**Text excerpt**
------

In-Reply-To: <3.0.6.32.19990722165137.00976500@mail.triode.net.au>
<3.0.6.32.19990722165137.00976500@mail.triode.net.au>
Hi,
as an answer to John I am just telling my heuristics to track
down type errors:
Assuming, that John started with the following program:
type t = T;;
let rec g (x) =
let (aT : t) = f x in ()
and f x = ();;
then, he gets the error
File "t.ml", line 5, characters 10-12:
This expression has type unit but is here used with type t
Now this indicates, that there is something wrong with at least
one of ``f'', ``x'', or ``()''. The error occurs, because from
previous uses of the problematic identifiers the compiler
collected type information, which in incompatible with line 5.
Therefore my strategy is to add type annotations at the first use
of the problematic identifiers, which leads to
type t = T;;
let rec g (x) =
let (aT : t) = (f : 'a -> unit) x in ()
and f x = ();;
or alternatively
type t = T;;
let rec g (x) =
let (aT : t) = (f x : unit) in ()

------

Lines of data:
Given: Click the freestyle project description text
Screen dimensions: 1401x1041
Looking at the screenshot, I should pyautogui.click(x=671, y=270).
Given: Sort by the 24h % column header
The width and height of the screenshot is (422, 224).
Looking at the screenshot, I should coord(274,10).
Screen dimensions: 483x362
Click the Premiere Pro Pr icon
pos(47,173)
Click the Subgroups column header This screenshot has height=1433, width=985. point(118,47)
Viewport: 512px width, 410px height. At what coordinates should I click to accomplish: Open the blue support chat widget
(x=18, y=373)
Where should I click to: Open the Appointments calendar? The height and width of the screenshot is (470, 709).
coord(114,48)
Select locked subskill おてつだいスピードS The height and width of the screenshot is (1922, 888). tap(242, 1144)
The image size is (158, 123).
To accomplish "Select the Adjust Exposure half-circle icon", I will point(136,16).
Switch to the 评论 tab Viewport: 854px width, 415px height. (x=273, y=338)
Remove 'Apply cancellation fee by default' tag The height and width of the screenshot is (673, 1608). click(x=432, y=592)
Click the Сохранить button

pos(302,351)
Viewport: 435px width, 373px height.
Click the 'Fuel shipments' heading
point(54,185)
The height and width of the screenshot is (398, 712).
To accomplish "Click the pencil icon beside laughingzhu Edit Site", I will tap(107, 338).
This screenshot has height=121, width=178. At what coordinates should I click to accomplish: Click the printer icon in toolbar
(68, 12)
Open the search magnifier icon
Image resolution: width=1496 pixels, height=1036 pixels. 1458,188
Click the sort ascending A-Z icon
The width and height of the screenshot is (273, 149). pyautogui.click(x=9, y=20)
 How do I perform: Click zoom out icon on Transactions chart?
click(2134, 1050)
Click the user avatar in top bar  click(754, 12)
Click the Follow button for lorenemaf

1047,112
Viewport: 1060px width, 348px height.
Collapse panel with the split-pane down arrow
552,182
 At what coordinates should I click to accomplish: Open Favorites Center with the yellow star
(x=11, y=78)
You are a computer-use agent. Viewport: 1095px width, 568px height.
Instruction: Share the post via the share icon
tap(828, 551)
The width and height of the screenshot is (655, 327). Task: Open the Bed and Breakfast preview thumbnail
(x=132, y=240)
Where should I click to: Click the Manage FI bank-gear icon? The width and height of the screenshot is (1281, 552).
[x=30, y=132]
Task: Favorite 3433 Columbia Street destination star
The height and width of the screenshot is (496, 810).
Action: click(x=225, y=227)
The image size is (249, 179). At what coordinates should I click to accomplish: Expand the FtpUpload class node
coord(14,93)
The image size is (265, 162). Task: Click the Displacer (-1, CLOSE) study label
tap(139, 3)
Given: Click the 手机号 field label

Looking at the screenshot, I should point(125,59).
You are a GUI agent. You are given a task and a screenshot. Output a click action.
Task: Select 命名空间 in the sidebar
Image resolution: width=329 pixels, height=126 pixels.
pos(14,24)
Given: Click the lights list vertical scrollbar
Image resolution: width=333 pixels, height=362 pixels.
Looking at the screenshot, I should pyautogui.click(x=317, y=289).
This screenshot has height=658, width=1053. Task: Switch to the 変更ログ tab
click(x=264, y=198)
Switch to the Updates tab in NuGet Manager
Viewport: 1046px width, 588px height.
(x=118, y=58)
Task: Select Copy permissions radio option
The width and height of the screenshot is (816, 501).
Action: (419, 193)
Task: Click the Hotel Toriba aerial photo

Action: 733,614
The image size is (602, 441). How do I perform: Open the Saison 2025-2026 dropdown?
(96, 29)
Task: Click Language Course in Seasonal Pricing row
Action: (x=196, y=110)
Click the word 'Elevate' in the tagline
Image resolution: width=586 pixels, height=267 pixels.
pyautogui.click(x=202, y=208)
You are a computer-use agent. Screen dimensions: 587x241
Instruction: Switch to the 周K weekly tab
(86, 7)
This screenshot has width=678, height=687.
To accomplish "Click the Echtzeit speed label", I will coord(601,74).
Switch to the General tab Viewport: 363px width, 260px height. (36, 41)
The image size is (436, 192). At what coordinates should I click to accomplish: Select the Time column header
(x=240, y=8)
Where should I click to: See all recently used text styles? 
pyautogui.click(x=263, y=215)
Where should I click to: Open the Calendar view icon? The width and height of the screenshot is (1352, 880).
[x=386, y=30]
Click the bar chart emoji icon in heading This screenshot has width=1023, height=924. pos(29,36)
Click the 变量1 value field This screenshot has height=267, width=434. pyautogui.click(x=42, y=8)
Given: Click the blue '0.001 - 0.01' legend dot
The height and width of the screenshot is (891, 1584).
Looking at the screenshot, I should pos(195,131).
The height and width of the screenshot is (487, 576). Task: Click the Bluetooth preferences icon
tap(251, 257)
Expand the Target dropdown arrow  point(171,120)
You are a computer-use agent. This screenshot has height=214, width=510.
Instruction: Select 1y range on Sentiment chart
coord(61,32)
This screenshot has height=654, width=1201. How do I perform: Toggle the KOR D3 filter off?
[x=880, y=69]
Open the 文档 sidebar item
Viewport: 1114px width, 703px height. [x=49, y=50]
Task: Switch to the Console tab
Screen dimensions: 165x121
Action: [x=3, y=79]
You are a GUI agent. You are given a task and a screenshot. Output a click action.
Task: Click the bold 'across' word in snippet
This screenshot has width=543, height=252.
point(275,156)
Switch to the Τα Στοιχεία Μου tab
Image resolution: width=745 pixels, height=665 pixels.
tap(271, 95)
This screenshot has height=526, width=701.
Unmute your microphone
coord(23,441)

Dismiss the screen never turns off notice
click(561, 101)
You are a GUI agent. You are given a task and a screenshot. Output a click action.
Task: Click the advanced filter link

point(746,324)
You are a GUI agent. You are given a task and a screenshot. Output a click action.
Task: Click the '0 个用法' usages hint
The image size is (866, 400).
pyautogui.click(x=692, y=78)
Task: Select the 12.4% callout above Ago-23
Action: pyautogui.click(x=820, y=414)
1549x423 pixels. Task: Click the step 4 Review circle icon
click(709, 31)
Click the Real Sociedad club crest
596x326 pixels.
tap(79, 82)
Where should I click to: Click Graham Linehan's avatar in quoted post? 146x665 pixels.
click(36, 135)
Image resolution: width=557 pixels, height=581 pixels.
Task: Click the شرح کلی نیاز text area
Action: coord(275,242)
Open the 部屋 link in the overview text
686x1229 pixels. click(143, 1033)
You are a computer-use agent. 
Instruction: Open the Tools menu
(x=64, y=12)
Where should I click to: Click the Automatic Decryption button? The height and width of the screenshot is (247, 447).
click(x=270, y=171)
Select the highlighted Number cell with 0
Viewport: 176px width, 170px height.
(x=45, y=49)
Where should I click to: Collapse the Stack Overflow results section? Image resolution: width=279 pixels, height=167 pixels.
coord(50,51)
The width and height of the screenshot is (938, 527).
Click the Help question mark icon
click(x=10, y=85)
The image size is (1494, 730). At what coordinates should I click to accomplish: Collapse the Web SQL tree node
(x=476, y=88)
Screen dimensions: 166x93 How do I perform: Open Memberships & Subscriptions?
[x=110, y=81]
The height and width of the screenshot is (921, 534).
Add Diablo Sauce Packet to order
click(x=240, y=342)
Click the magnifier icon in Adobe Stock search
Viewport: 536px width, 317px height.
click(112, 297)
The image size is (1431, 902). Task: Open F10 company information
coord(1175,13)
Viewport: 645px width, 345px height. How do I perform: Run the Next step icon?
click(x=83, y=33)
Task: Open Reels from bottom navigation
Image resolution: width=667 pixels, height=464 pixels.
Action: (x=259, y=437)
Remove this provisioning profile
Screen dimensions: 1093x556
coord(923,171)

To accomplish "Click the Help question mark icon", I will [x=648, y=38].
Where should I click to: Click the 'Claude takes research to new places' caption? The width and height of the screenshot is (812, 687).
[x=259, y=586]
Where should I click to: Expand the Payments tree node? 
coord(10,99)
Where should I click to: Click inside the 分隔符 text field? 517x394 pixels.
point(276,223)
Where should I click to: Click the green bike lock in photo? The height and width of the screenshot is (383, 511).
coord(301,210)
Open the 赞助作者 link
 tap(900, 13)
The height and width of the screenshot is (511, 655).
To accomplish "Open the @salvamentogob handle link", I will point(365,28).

------

**Work instructions**
• 1. Decide whether each statement agrees with the type-error post, answering yes or no and quoting the words that settle it: (a) the error is reported at line 5, characters 10-12; (b) the strategy is to add type annotations at the last use of the problematic identifiers; (c) the error message says the expression has type t but is used with type unit.
• 2. In the type-error post, which three identifiers does the error indicate something wrong with?
• 3. From the type-error post, copy the passage starting at "Therefore my strategy" and ending at "unit) in ()".

**Results for each task**
• 1.
(a) Yes: "File "t.ml", line 5, characters 10-12:"
(b) No: "add type annotations at the first use of the problematic identifiers"
(c) No: "This expression has type unit but is here used with type t"

• 2. The identifiers are ``f'', ``x'', and ``()''.

• 3.
Therefore my strategy is to add type annotations at the first use
of the problematic identifiers, which leads to
type t = T;;
let rec g (x) =
let (aT : t) = (f : 'a -> unit) x in ()
and f x = ();;
or alternatively
type t = T;;
let rec g (x) =
let (aT : t) = (f x : unit) in ()